Ali hareketi çeşitli
dönemlerde dönemin muaviye islamına karşı, devrimci hareketlere destek
vermiştir. Bu tavrıyla da dönemin devrimci hareketlerinden etkilendiği
doğrudur. Ali hareketi Muhammedî islamın bir parçasıdır. emeviler döneminde
muaviye islamına karşı Ali hareketi ve dönemin devrimci hareketleri ittifak
yapmıştır. Ezilenlerin ve sömürülenlerin yanında yer alan bu ittifak Devrimci Bâtınilerin
güçlenmesini sağlamıştır.
Devrimci Bâtınilerin
ezilenlerin sömürülenlerin haklarını muaviye islamına karşı savunması ve bunun
için mücadelesi egemen tarih anlayışı tarafından küçümsenmesi, günümüze kadar
devam eden muaviye islam devlet anlayışının sınıfsal bir tutumudur.

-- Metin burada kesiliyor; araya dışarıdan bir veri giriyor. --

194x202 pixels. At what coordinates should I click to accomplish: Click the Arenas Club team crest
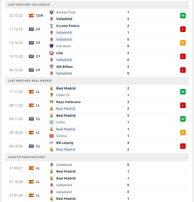[x=52, y=12]
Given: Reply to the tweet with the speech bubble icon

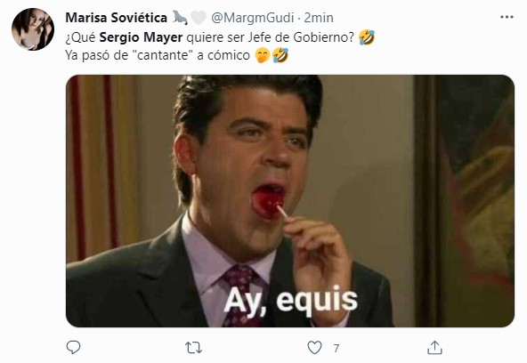Looking at the screenshot, I should coord(73,347).
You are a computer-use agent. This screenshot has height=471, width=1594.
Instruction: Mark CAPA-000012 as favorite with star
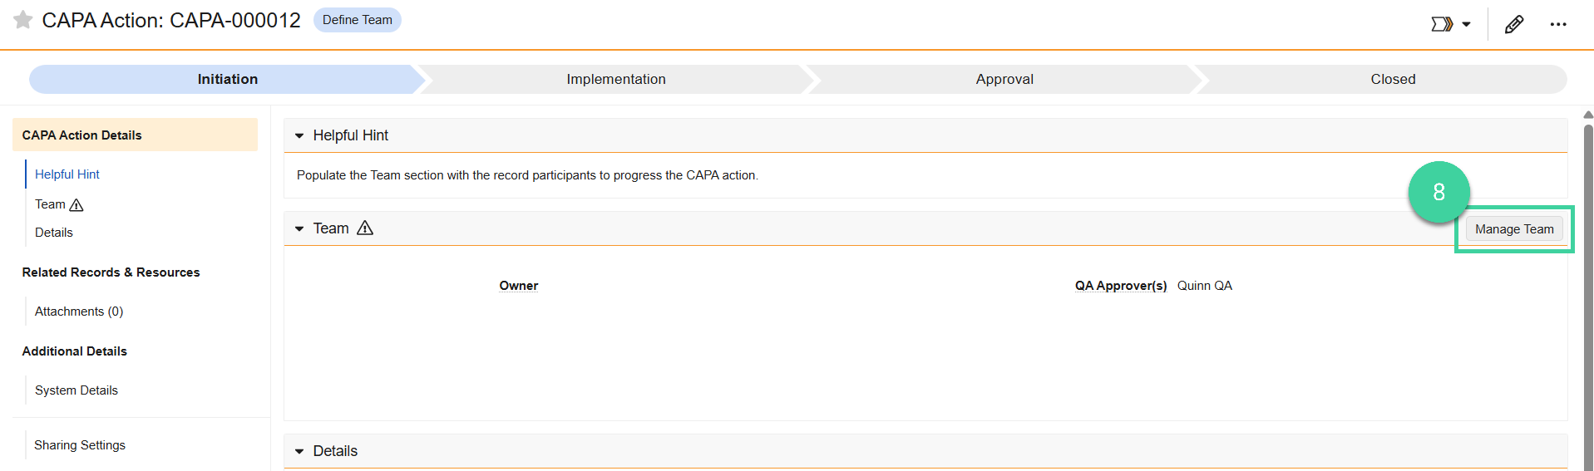pos(23,20)
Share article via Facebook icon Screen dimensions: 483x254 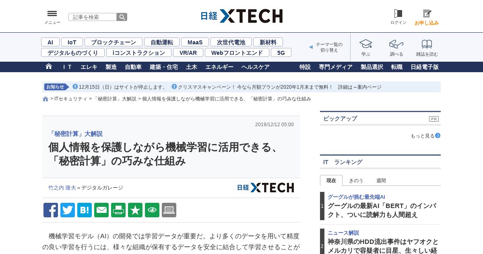click(x=51, y=210)
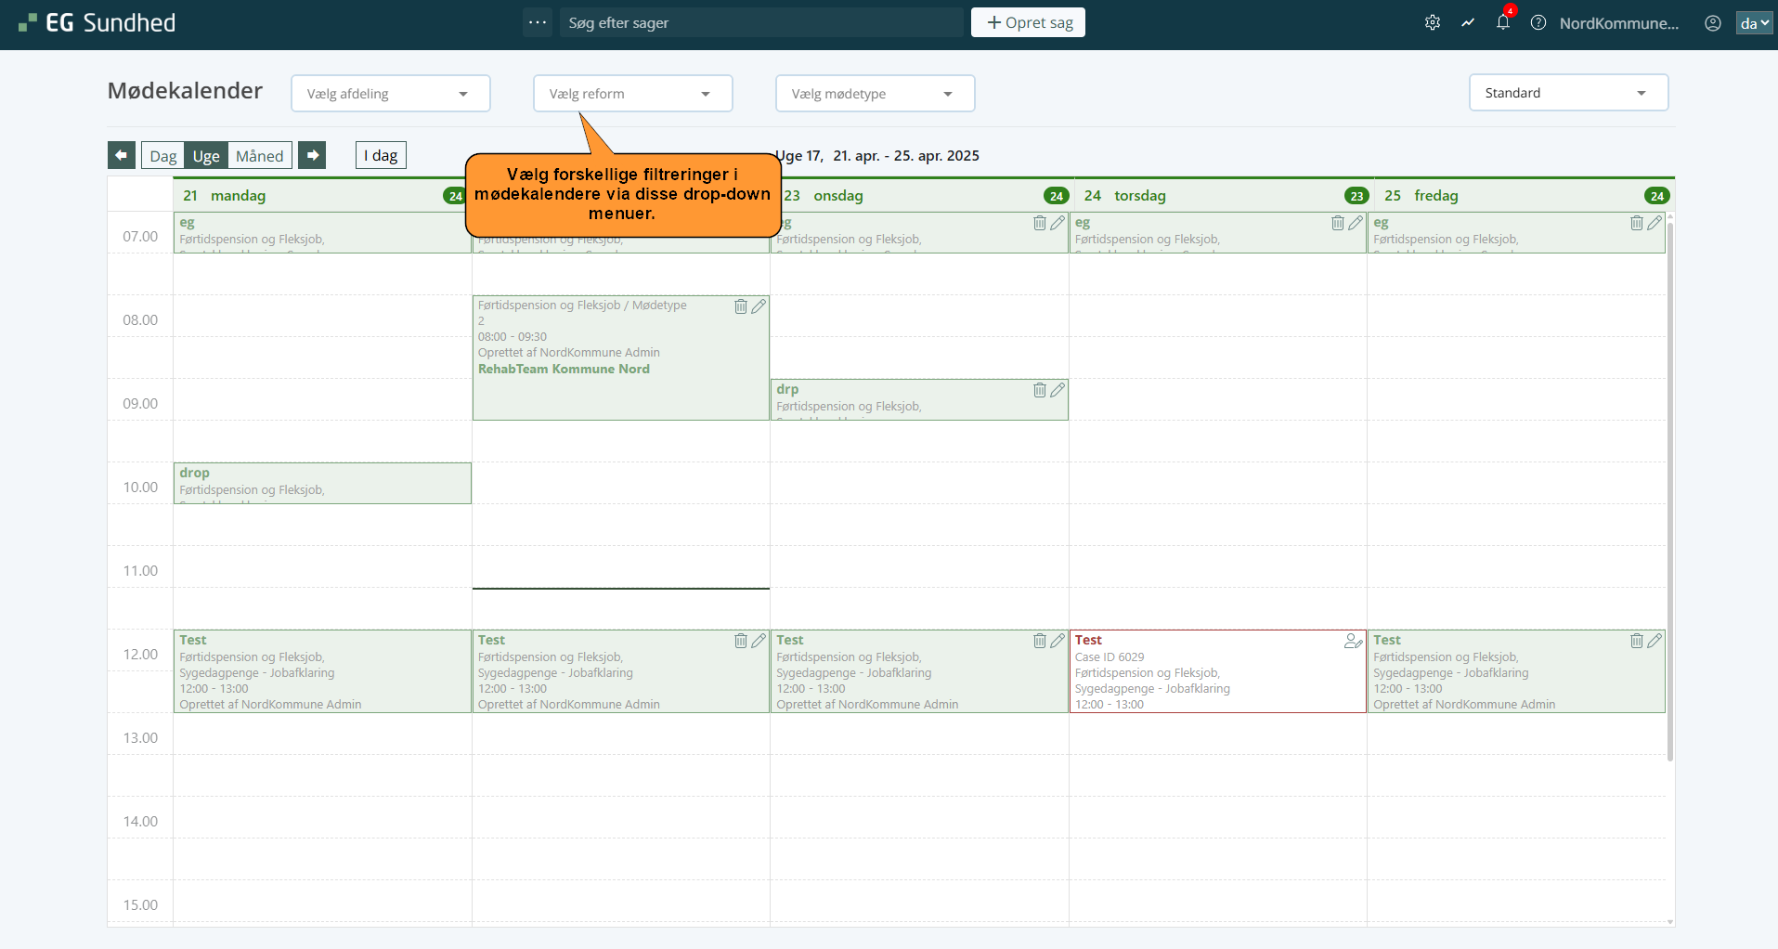Open the statistics trend line icon
The image size is (1778, 949).
click(x=1468, y=23)
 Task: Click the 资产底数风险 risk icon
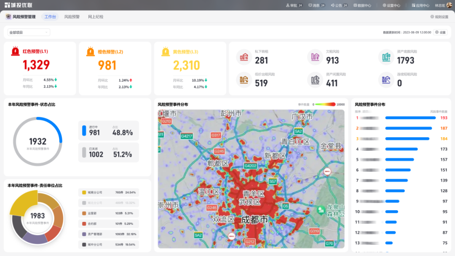click(x=385, y=57)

Egemen
sömürgeci anlayışın ezilenlerin tarihinde Devrimci Batini direnişlerinin bu
denli yok sayılmasının arkasında muaviye islamı devlet ideolojisinin inkârcı
tavrıdır.
muaviye islam döneminde ortaya
çıkan bu inkâr ve imha tutumu bizans döneminde de hıristiyan ortodoks tutumda
da aynı karşılığı bulmuştur. Keza bu tutum günümüz Türk-islam merkezi
zihniyette ve onun tüm fraksiyonlarında da devam etmektedir. Özellikle bizans
döneminde Kızılbaş Aleviliği tarihinde bu yolda kahramanca savaşmış olan
Kızılbaş Alevi komutanlarından Hüseyin Gazi’yi, Battal Gazi’yi, Tahtacı
Sergius’u ve Pir Silvanius’u anmadan geçemeyiz. Kızılbaş Alevi tarihi açık ve
nettir sağa sola çekmeden nerede kimlere karşı ne için mücadele ettikleri de
onları inkâr ve imha edenlerin resmi tarihlerinde de ortadır bu gerçekleri
görmezden gelmek Kızılbaş Alevi tarihini değiştirmez.
Kızılbaş Aleviliği tarihinin
kökleri ortak yaşam, ortak mülkiyet toplum biçimine kadar eski ve köklüdür.
Kızılbaş Aleviliği düşünce sistemi doğrudan insan iradesiyle her dönem
kendisini yenileyerek sınıfsız bir toplumun gerçekleşmesi yolunda ortak yaşamı
ve ortak mülkiyeti savunan bir tarihe sahiptir.
Türk-islam tarih anlayışının
tersine selçuklular Anadolu’ya geldiklerinde bizans’a karşı olan 1071’lerde
yerleşik olan Kızılbaş Alevileri ile ittifak yaptı. Gerçi bu ittifak daha sonra
ortak mülkiyeti, ortak yaşamı, ezilenlerin yanında yer alan Kızılbaş
Alevilerine karşı bizans ve hıristiyan selçukluların ortak saldırısını engellemedi.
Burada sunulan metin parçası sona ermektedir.